The White House called off a planned signing ceremony for President Trump’s AI executive order on Thursday afternoon, just hours before it was scheduled to happen. Trump told reporters in the Oval Office that he pulled back because he “didn’t like certain aspects of it” and feared the order “could have been a blocker” to US AI innovation.
“We’re leading China, we’re leading everybody,” Trump said, “and I don’t want to do anything that gets in the way of that lead.”
Major tech, AI, and cybersecurity company CEOs had been invited to attend the ceremony. They left without a signed order.
What the Order Would Have Done
The executive order centred on AI security and pre-release model review. Its core provision was a voluntary framework giving the US government up to 90 days to evaluate new AI models before public release. Under the proposal, major AI developers including OpenAI, Anthropic, and Google would have shared advanced models with federal agencies during a pre-release window.
The cybersecurity section outlined a voluntary “clearinghouse” run by the Treasury Department alongside other federal agencies and AI companies. The goal was to identify and fix security vulnerabilities in unreleased models before they reached the public. The order also called for expanded hiring at the US Tech Force, the government body of engineers working to modernize federal computer systems.
Even in its final form, participation was entirely voluntary. Companies could join the review process or skip it.
A Pattern of Delays
This postponement follows a longer pattern. The signing ceremony had already been rescheduled multiple times before Thursday’s last-minute cancellation. Earlier this month, White House economic adviser Kevin Hassett publicly described the administration as studying an FDA-style vetting process for AI models, language that suggested a more mandatory framework. The final draft had already dialled back considerably from that description, and now even that version has been shelved.
The order’s iterative drafting process reflects a genuine tension at the heart of US AI policy: how do you protect national security without slowing down the industry you are trying to protect?
What the Business Community Expected
There had been real optimism around this order, not because businesses wanted more rules, but because voluntary guidance from the federal government gives large enterprises something to point to. Without it, every company building or deploying frontier AI models is effectively setting its own bar.
The clearinghouse concept was particularly interesting for enterprise buyers. A government-backed process for identifying security vulnerabilities in AI models before they go live would have helped corporate risk teams justify AI investment. It offered a credible third-party security signal at a time when enterprise security teams are still working out how to audit AI outputs and agent behaviour.
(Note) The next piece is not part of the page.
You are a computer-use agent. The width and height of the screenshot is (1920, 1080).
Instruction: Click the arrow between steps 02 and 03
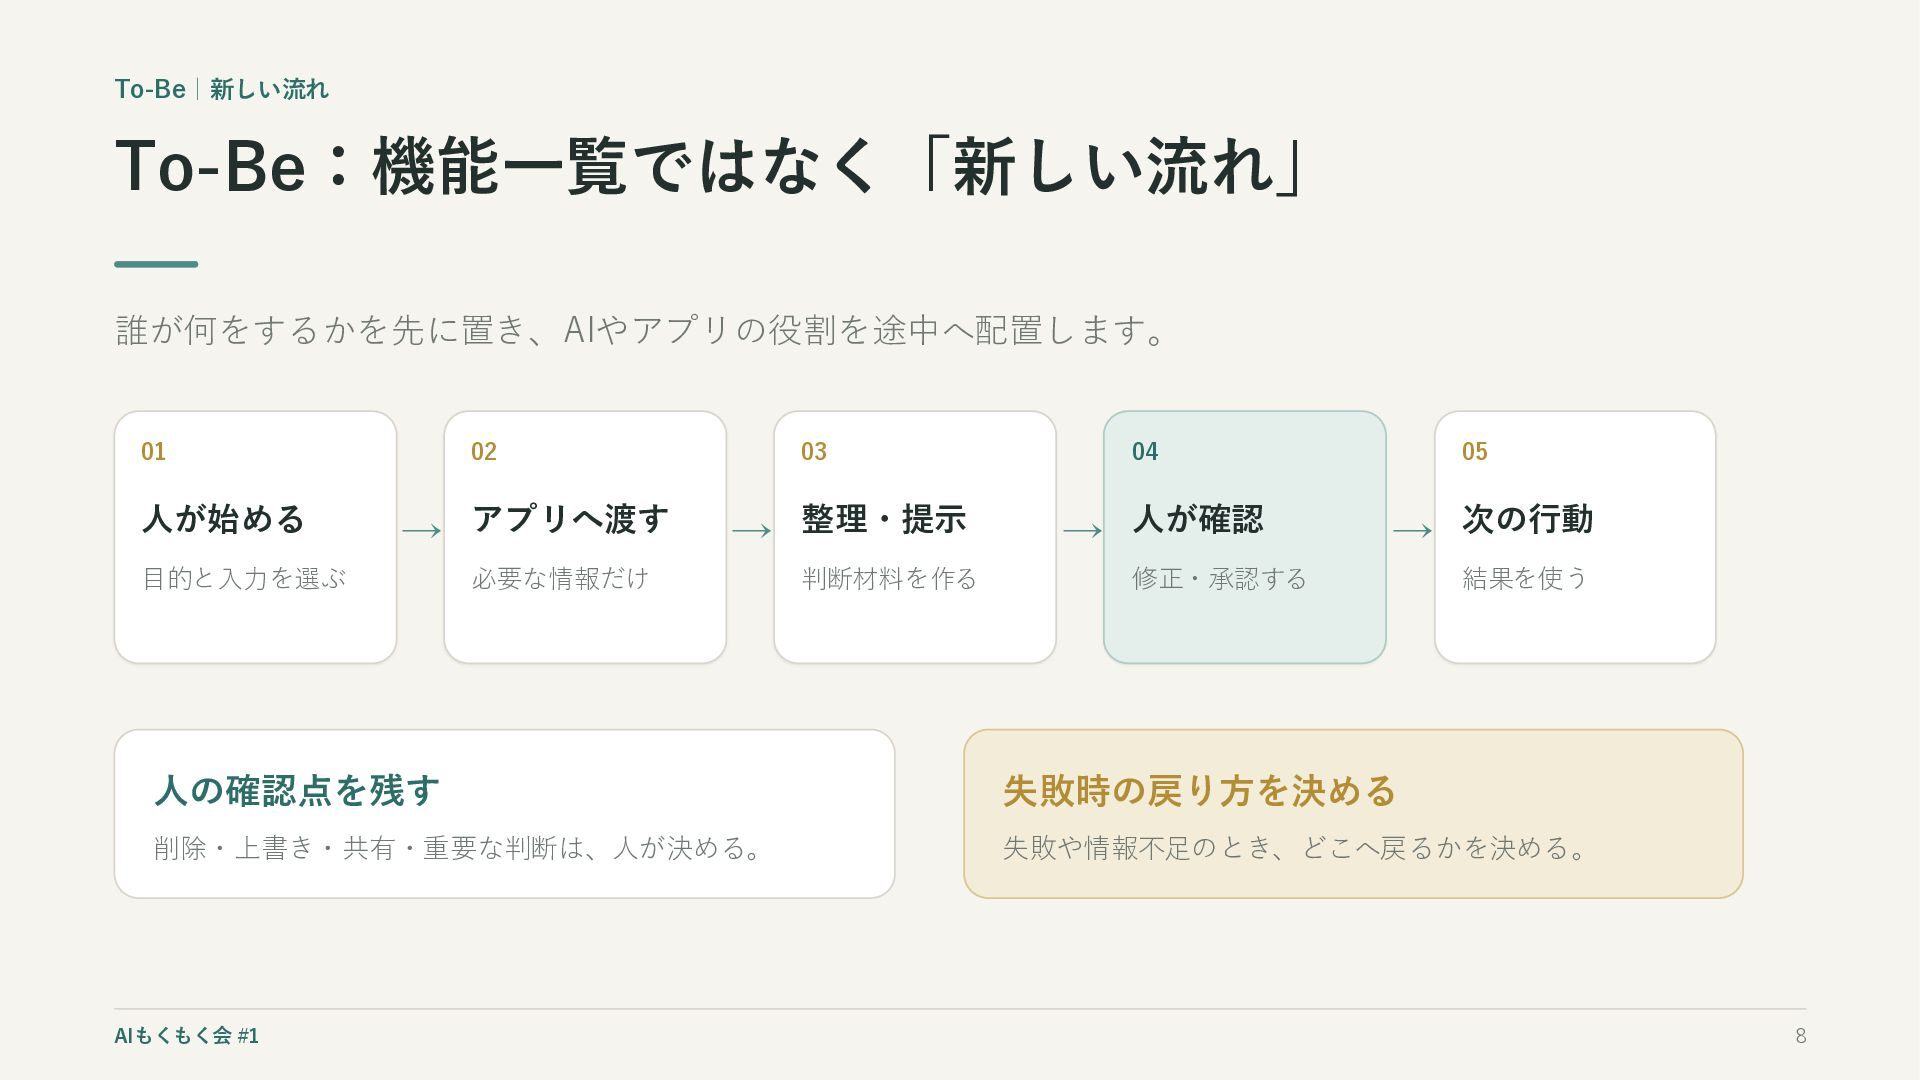point(751,531)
What This Means for Business
For companies currently deploying or planning AI systems, today’s postponement confirms that federal clarity on AI governance is not arriving soon.
The practical reality for businesses is unchanged from yesterday: there are no federal rules mandating how you develop, deploy, or audit AI systems. That is a double-edged position. It means freedom to move quickly. It also means no external floor forcing competitors to meet any baseline standard.
A few things are worth keeping in mind as this plays out:
The gap is your opportunity. Companies building internal AI governance practices now will not be scrambling when rules eventually land. That means documenting what your AI systems do, tracking outputs, establishing human review checkpoints, and training your team to work alongside AI tools responsibly.
Voluntary today does not mean voluntary forever. The administration has now postponed this order multiple times but has not abandoned it. The EU AI Act compliance clock is also running for any business with European operations. Federal rules will come; the debate is about timing and form.
Security posture matters regardless of regulation. The clearinghouse concept addresses a real problem. Whether or not the government formalises it, responsible AI deployment requires businesses to think about what happens when an AI system is wrong, misused, or manipulated. That is an internal governance question, not a compliance checkbox.
For businesses that have been waiting on Washington to define the rules before making AI decisions, the message from today is straightforward: the rules are not coming on a fixed schedule. Build your own governance framework and get moving.